I have read some criticisms over the years asserting that the United States has become just a bunch of second-rate salesmen. I beg to differ. The salesmen and women in these United States of Salesmen are astounding. They have refined deceit and trickery to such an art that they are able to convince a large swath of the middle class that it is in their interests to oppose National Health Insurance and instead put their fate, and those of their loved ones, in the hands of health insurance companies who have a ‘pre-existing’ interest in denying coverage once it is sold. These brilliant sales people can even sell additional war to an already economically and, dare I say, spiritually broken nation.

These magnificent hucksters have convinced desperate people that ‘for profit’ universities, which of course are not universities at all, are their best bet to achieve the ‘American Dream’ that always seems just a bit out of reach these days. Once sold, these good people, trying to better themselves, take out guaranteed government student loans to pay the high tuition fees of the so-called universities, thinking that they are on their way to a better tomorrow. At the end of their Oz journey the optimistic graduates leave the glittering malls of learning with nothing more than a piece of paper and a mountain of debt. The desperate are often left more desperate and broken than ever.
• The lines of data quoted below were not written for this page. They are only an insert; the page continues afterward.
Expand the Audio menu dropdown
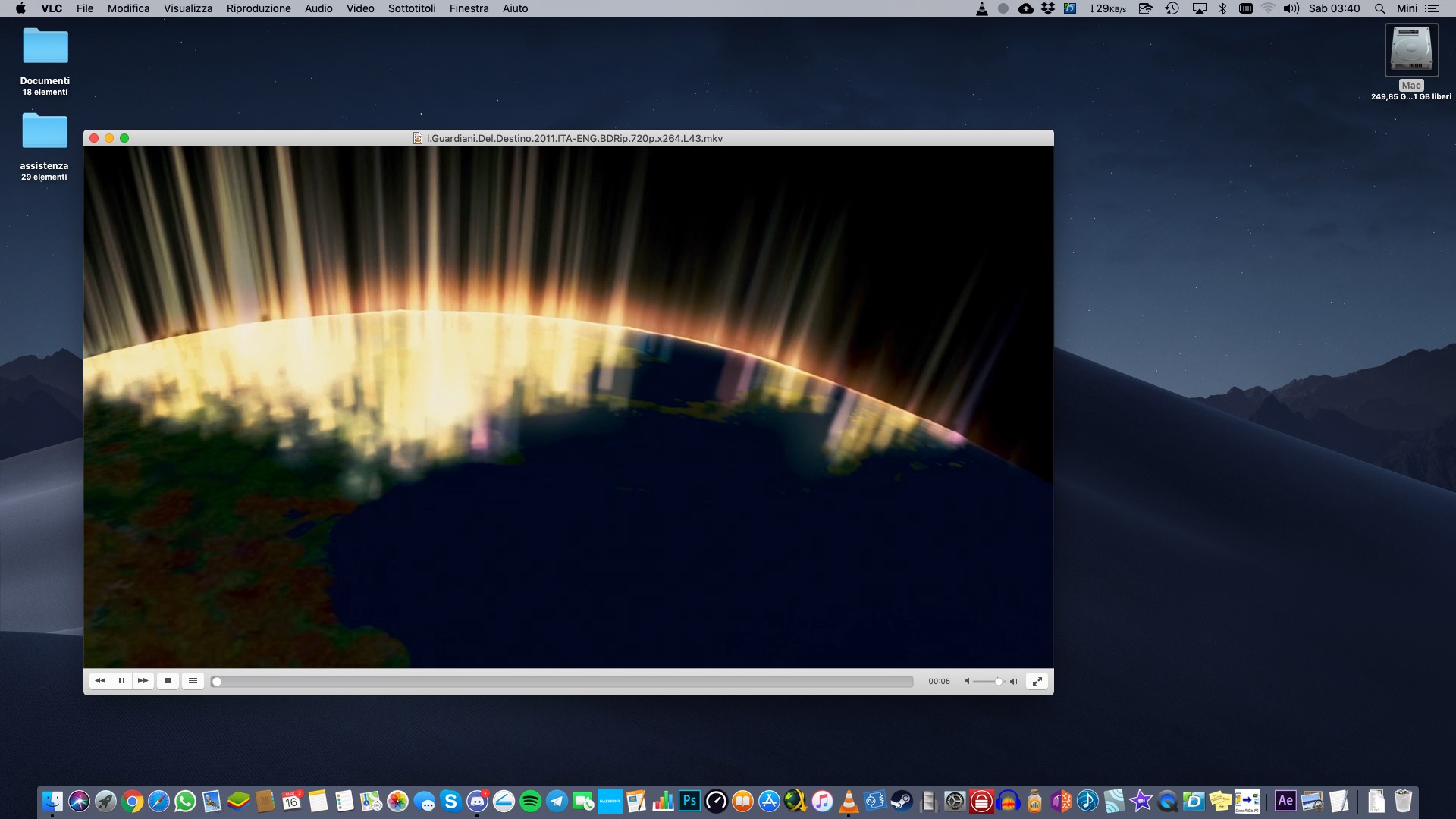318,8
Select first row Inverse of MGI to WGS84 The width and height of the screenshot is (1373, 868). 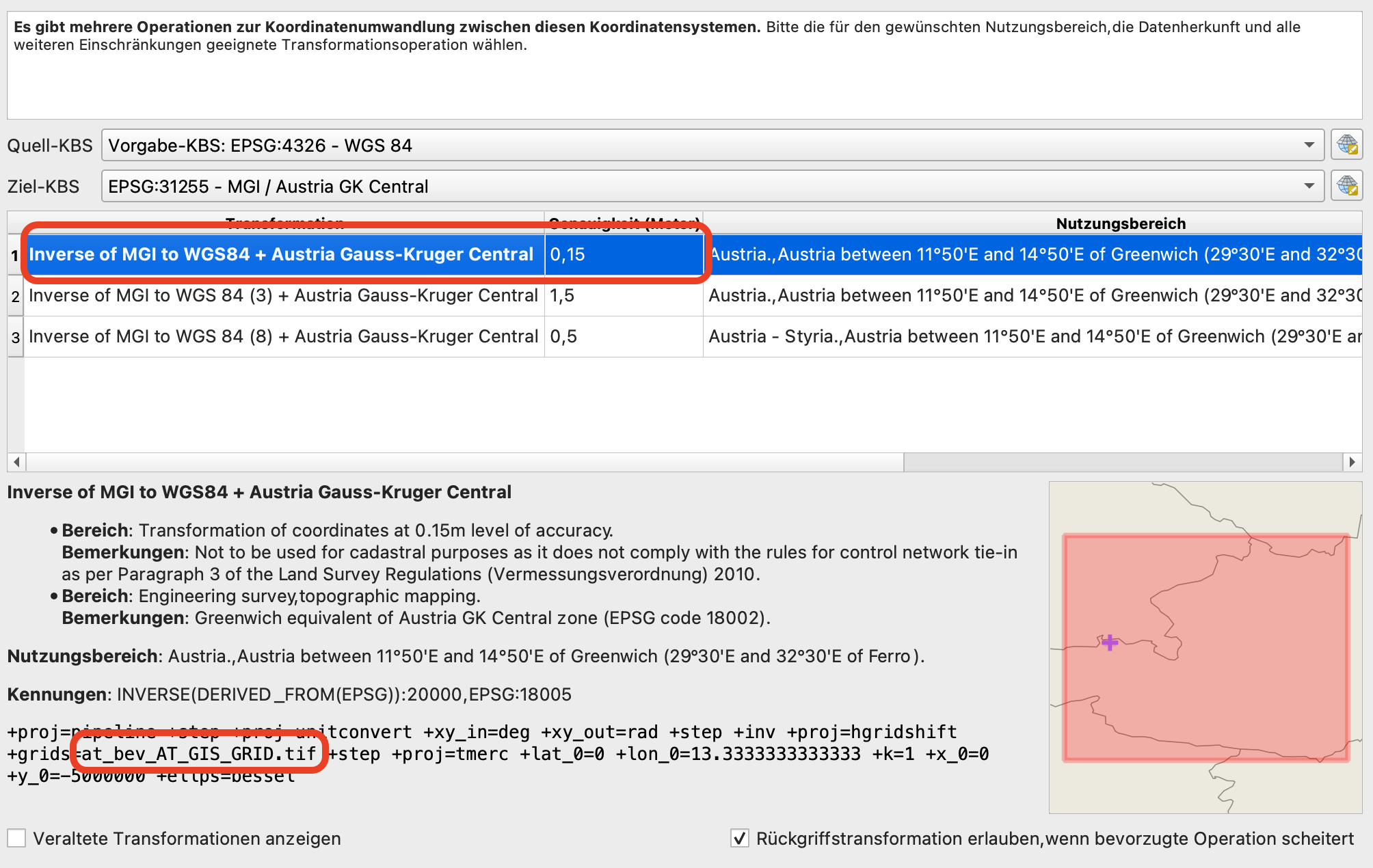coord(280,254)
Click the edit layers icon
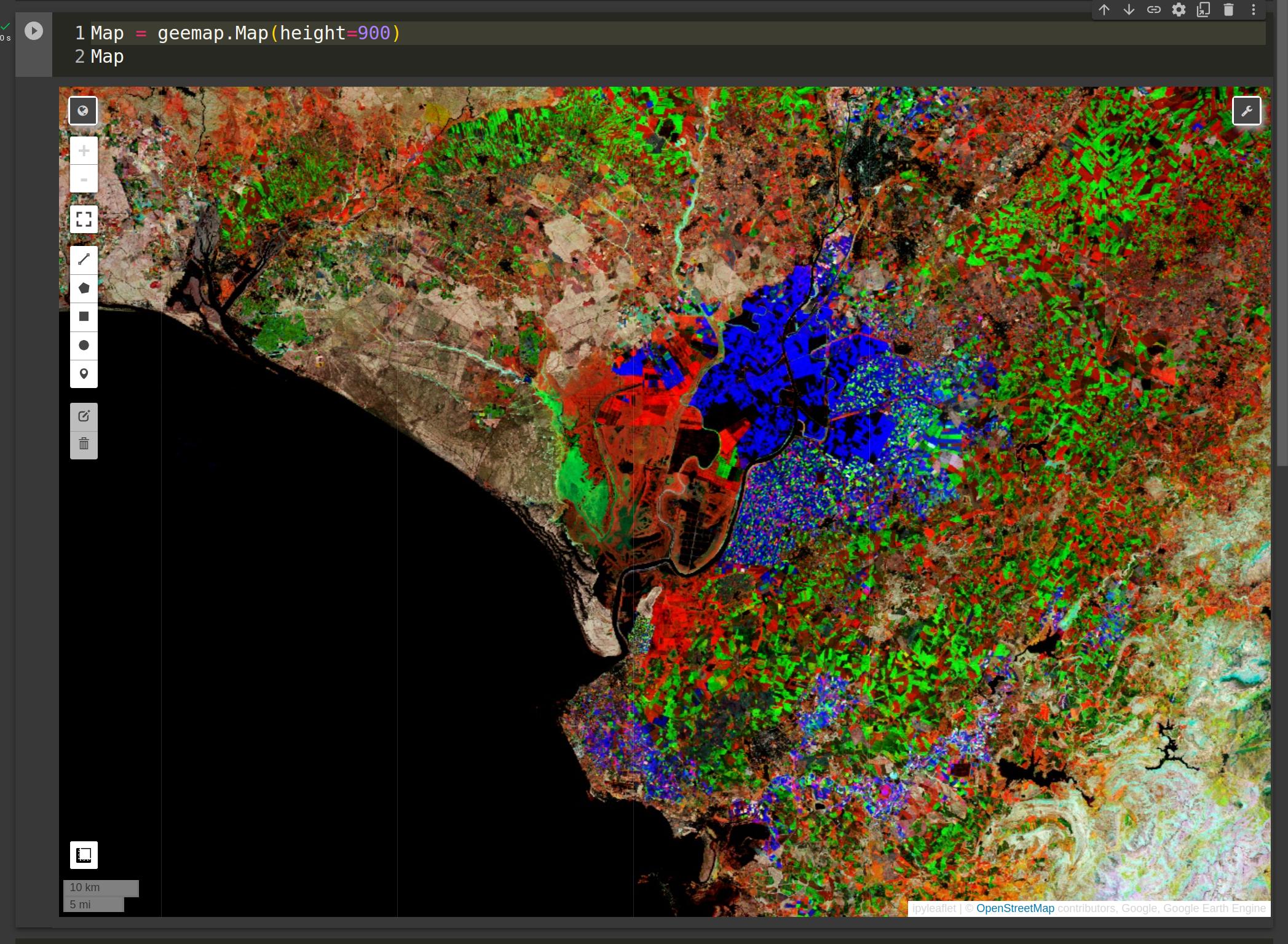The height and width of the screenshot is (944, 1288). 84,416
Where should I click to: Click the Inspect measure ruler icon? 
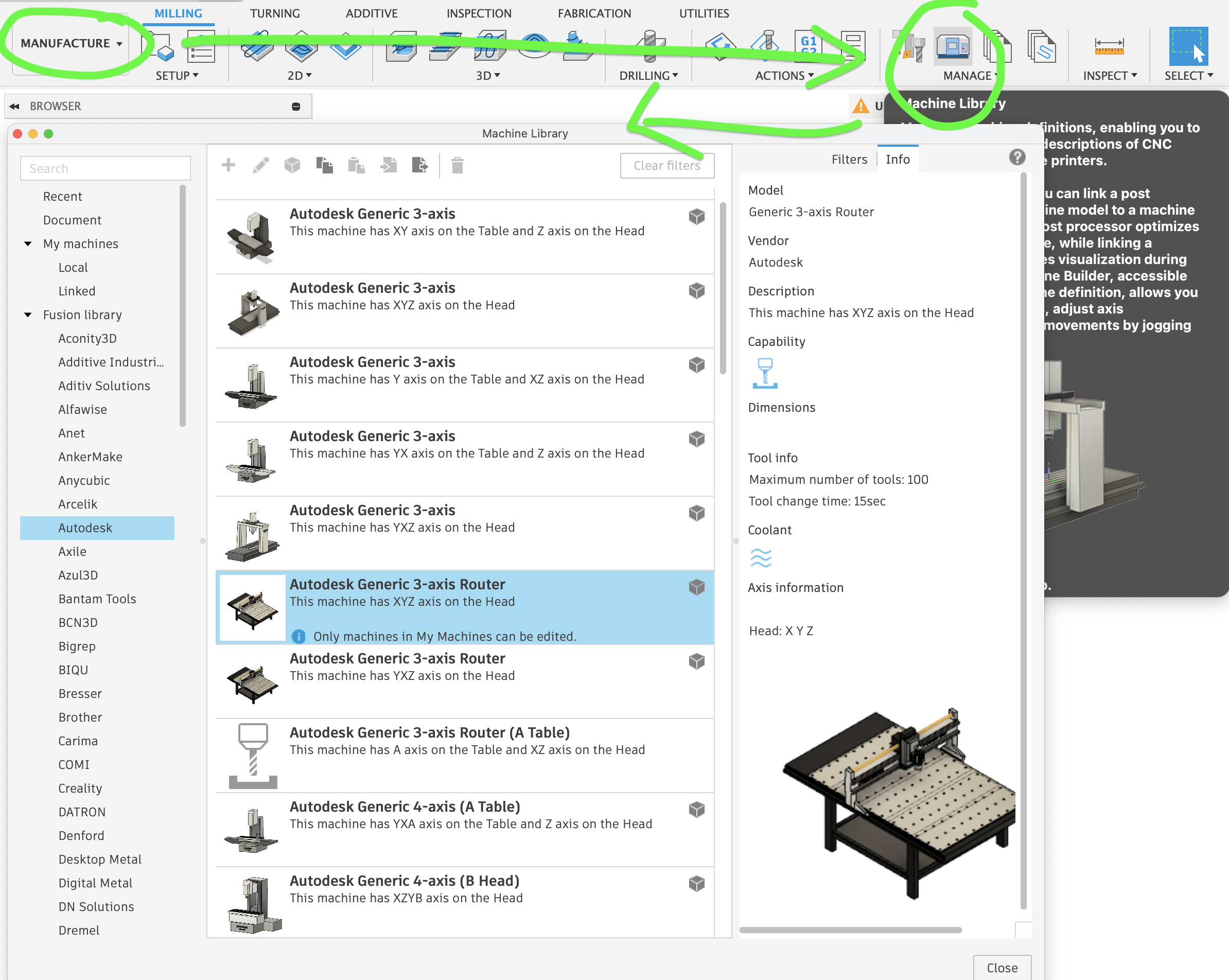tap(1109, 46)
These artists of deceit have found a way to preach ‘privatization’ and ‘the free market’ while bilking the student and the taxpayer at the same time. But really they are not so clever. They are just allowed to run roughshod because a percentage of the public money they receive gets recycled back into the political parties, and then, with the compliance of their paid senators, congressmen and congressional staffs, they all work together to weaken the protections that the salesmen find obstructive to their hustle. These are the best crooks around and they are in the business of arms, drugs, communications and banking and in a medical business that is even more rapacious and savage than what I witnessed as a boy in Chicago.

The salesmen I speak of are not benign: far from it. They have long been the soft terrorists among us, the ones who whisper into the ears of politicians and generals, telling them that it is in the country’s interest to invade Chile or back Diem, or kill him. They are the invisible hands that push the computer keys denying a woman with cancer her treatment when they know her claim is valid. They do not wish to tell you what is in your food or water or where the ingredients in the formula that you are feeding your baby come from. They are about secrecy and monopoly and are profoundly undemocratic.

I assume that some of you are bristling at the words already written and I can hear some of you repeating the overused American mantra, ‘Why do you have to be so negative?’ or, the current conversation stopper, ‘Why do you hate America?’ In answer to such questions, I would simply state first, that it is not I who is negative but the evidence itself, and secondly, I do not hate America but I am profoundly disappointed and ashamed of the United States and the American people.

To the more sensitive reader who is saying about now, ‘But surely there are good, decent and enlightened people in the United States, right?’ I would agree, but they are not in charge and they are a minority and it is essential, if we are to evolve, that we first tell the truth about ourselves to each other. Like Caesar’s own ‘point of no return’ we too have crossed the Rubicon, with the tragic consequences of endowing the most corrupt among us power over the essentials of our lives.

No, we are not in this together, but we should be, for John Donne was right: we are all part of the main, whether we know it or not, and the bell finally does toll for thee. Personally, I think it is better to stand together and care for one another than to be a thousand shards of glass that cut and scar for nothing more than a handful of silver.